Setelah Melahirkan Anak Kedua, Vicky Shu Pilih Turun 10 Kg Lewat Pendampingan Medis Terarah

Perubahan berat badan Vicky Shu tidak ditempuh dengan cara instan atau sekadar mengikuti pola diet yang sedang ramai dibicarakan. Ia memilih pendekatan yang lebih terarah, terpantau, dan disesuaikan dengan kebutuhan tubuhnya sendiri.

Hasilnya cukup signifikan, karena ia berhasil turun 10 kilogram dalam delapan minggu. Namun bagi Vicky, angka itu bukan satu-satunya hal yang penting karena proses yang ia jalani juga berkaitan erat dengan pemulihan kondisi tubuh setelah melahirkan anak kedua.

Dalam masa itu, perhatian Vicky memang banyak tertuju pada kesehatan. Tubuhnya mengalami perubahan setelah melahirkan, sementara di saat yang sama ia juga sempat menerima komentar negatif di media sosial soal bentuk tubuhnya.

Alih-alih larut dalam tekanan dari luar, Vicky memilih mengarahkan fokus ke hal yang menurutnya lebih penting. Ia menekankan bahwa perjalanan tersebut bukan untuk memenuhi ekspektasi orang lain, melainkan untuk membangun kondisi fisik dan mental yang lebih baik.

Pendampingan medis jadi pilihan utama

Untuk menjalani proses itu, Vicky mengikuti Halofit by Halodoc. Program manajemen berat badan ini menggabungkan pendekatan medis, nutrisi, dan teknologi kesehatan dalam satu sistem yang terpantau.

Di dalam program tersebut, Vicky mendapat pendampingan dokter, pengaturan makan dari ahli gizi, dan terapi yang membantu mengontrol nafsu makan agar tetap seimbang. Baginya, rangkaian itu terasa lebih masuk akal karena prosesnya tidak dibiarkan berjalan tanpa arah.

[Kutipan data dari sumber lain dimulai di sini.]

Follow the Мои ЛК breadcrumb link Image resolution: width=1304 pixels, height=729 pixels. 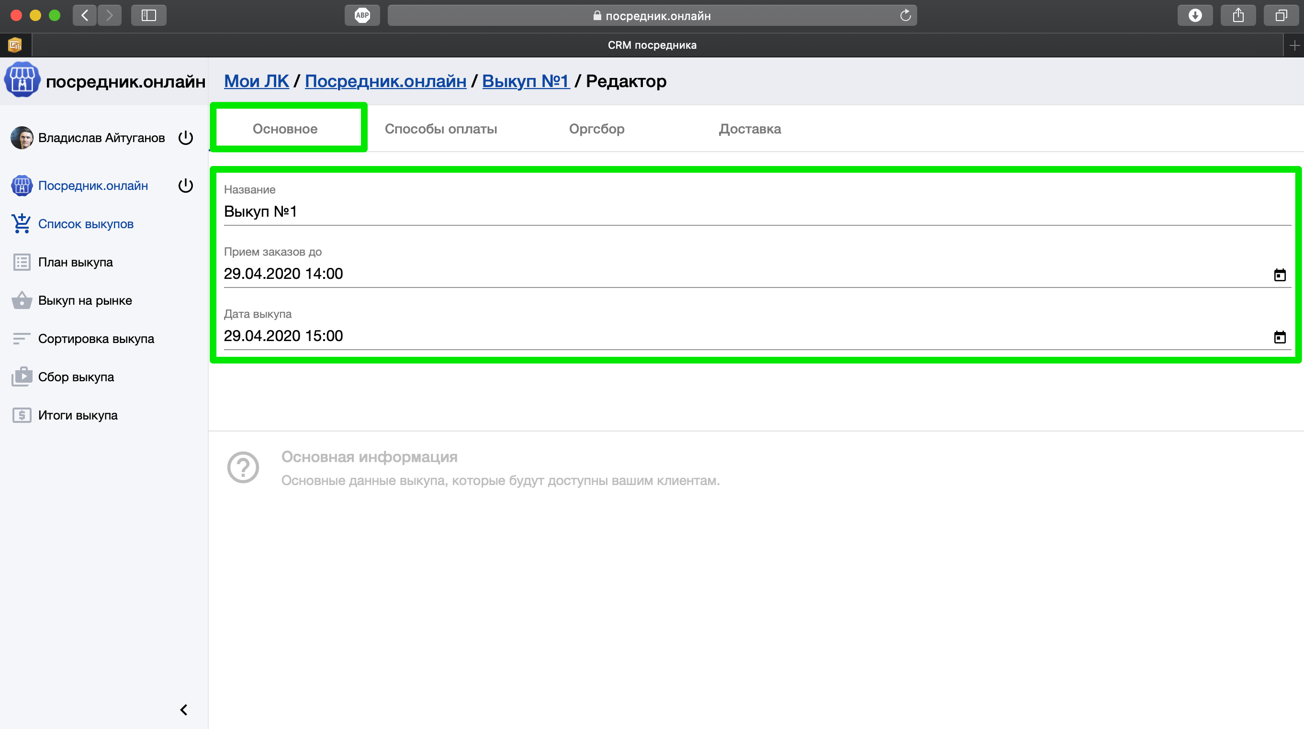point(256,81)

Vicky juga melihat program itu sebagai bentuk investasi jangka panjang. Ia menilai kesehatan fisik dan mental perlu dijaga bersama, bukan dipisahkan, terutama setelah tubuhnya melewati perubahan besar usai melahirkan.

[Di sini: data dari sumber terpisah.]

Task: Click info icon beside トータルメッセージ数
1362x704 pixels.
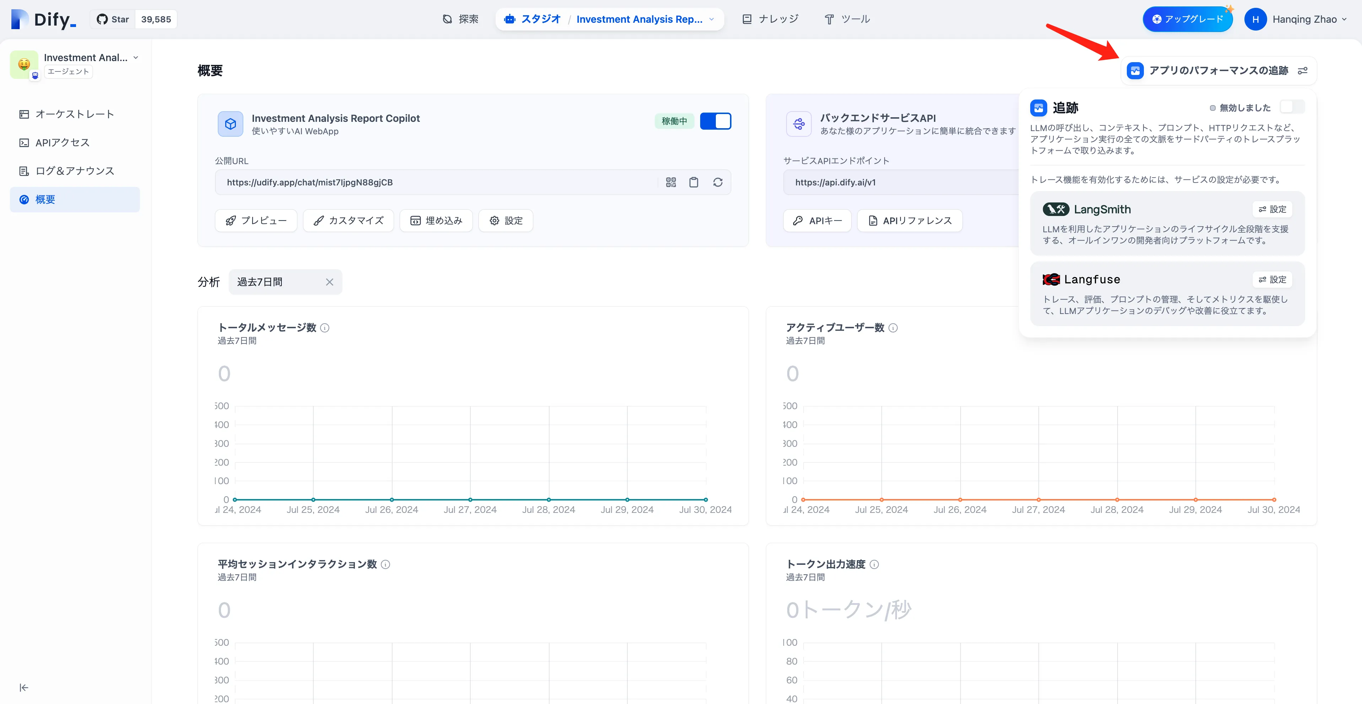Action: [x=325, y=328]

Ia menilai pengawasan dokter dan meal plan yang disesuaikan dengan kebutuhan tubuh membuat proses penurunan berat badannya lebih terarah. Pendekatan seperti ini, menurutnya, jauh lebih jelas dibanding mencoba diet tanpa panduan yang pasti.

Tetap bisa dijalani di tengah rutinitas

Salah satu hal yang memudahkannya adalah sistem online yang membuat program itu tetap bisa diikuti di tengah kesibukan sebagai ibu dan pekerja. Fleksibilitas ini membuat Vicky tetap konsisten tanpa harus terlalu mengganggu rutinitas harian.

Di luar pendampingan medis, ia juga menjaga kebiasaan sederhana seperti rutin berjalan kaki dan memperbaiki pola konsumsi harian. Kebiasaan-kebiasaan itu menjadi bagian dari upaya menjaga hasil yang sudah dicapai agar lebih mudah dipertahankan.

Perjalanan Vicky memperlihatkan bahwa pengelolaan berat badan tidak selalu cukup jika hanya melihat angka di timbangan. Gaya hidup, stres, dan perubahan hormon bisa membuat prosesnya lebih kompleks daripada yang terlihat dari luar.

Karena itu, model pendampingan yang lebih personal memberi ruang untuk memahami kondisi tubuh secara menyeluruh. Bagi Vicky, hasil akhirnya bukan hanya tubuh yang lebih ringan, tetapi juga rasa yang lebih sehat, seimbang, dan lebih percaya diri dengan dirinya sendiri.